> _Stored data_:
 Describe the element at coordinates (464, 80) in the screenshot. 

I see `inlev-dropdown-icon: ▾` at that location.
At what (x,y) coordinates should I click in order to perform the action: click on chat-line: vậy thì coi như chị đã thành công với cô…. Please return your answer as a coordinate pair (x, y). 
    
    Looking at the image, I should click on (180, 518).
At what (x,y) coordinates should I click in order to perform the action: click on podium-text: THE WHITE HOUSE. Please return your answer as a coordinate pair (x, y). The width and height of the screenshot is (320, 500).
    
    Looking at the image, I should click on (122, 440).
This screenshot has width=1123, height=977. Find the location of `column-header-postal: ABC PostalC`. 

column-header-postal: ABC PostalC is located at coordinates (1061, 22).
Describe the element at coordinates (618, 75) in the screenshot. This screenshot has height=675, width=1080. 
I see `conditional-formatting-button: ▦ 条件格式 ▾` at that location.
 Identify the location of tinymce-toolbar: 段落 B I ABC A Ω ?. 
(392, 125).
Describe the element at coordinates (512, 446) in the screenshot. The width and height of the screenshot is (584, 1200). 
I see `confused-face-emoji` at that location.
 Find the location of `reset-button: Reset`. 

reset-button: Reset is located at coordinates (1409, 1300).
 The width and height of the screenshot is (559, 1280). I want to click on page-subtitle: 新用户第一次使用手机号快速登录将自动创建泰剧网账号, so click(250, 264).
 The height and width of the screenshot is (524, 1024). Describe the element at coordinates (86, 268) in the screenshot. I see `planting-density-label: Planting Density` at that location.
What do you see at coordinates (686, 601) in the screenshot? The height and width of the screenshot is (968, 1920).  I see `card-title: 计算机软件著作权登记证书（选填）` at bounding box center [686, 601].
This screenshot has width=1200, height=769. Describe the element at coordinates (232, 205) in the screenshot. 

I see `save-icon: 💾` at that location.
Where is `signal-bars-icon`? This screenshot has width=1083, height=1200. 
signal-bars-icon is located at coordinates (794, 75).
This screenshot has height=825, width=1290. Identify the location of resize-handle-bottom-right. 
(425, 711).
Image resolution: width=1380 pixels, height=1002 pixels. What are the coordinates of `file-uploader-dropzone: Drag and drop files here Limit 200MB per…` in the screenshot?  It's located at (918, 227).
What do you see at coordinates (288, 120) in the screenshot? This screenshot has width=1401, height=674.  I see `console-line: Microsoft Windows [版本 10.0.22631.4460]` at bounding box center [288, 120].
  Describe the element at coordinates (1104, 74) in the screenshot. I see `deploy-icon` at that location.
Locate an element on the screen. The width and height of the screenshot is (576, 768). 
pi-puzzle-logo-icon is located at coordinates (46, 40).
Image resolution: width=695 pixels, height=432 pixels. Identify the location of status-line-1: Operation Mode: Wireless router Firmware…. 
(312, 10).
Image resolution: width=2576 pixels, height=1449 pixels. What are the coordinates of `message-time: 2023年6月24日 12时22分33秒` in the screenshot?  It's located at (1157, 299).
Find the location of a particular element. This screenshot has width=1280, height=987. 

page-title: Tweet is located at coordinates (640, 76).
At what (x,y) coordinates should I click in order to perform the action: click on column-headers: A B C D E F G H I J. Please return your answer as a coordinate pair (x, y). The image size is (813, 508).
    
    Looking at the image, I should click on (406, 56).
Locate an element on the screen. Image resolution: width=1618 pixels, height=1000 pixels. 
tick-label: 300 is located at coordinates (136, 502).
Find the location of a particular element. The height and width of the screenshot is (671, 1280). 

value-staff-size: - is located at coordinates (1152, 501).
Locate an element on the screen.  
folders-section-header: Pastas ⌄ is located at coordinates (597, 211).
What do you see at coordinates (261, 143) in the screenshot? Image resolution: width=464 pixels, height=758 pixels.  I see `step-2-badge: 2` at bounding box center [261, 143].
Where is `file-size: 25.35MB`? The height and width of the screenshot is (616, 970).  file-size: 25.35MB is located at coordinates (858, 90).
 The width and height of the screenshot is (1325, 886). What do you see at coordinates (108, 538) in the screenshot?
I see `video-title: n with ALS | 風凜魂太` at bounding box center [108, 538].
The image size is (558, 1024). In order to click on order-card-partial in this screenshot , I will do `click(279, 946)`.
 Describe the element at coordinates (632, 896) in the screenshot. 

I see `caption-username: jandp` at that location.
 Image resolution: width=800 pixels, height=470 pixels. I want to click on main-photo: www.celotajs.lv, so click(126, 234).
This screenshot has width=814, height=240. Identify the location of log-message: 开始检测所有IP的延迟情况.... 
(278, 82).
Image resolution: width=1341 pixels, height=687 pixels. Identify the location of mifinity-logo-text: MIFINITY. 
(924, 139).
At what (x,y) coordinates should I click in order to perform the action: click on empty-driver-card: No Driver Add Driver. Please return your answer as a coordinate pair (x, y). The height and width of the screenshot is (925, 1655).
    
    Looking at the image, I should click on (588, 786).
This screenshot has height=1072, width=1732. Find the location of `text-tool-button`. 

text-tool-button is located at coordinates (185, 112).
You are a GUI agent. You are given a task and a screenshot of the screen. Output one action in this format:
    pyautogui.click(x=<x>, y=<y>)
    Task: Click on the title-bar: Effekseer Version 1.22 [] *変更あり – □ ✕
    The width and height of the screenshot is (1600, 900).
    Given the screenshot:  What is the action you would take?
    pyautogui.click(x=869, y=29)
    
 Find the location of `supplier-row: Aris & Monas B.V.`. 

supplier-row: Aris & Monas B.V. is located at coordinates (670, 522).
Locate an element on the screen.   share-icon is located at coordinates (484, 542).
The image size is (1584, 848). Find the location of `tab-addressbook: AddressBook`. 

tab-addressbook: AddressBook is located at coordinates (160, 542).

> _Requirement_: Retype everything from the row containing "coordinates (484, 542)." down to the final row, keeping each line unchanged.

> _Your response_:
Locate an element on the screen.   share-icon is located at coordinates (484, 542).
The image size is (1584, 848). Find the location of `tab-addressbook: AddressBook`. 

tab-addressbook: AddressBook is located at coordinates (160, 542).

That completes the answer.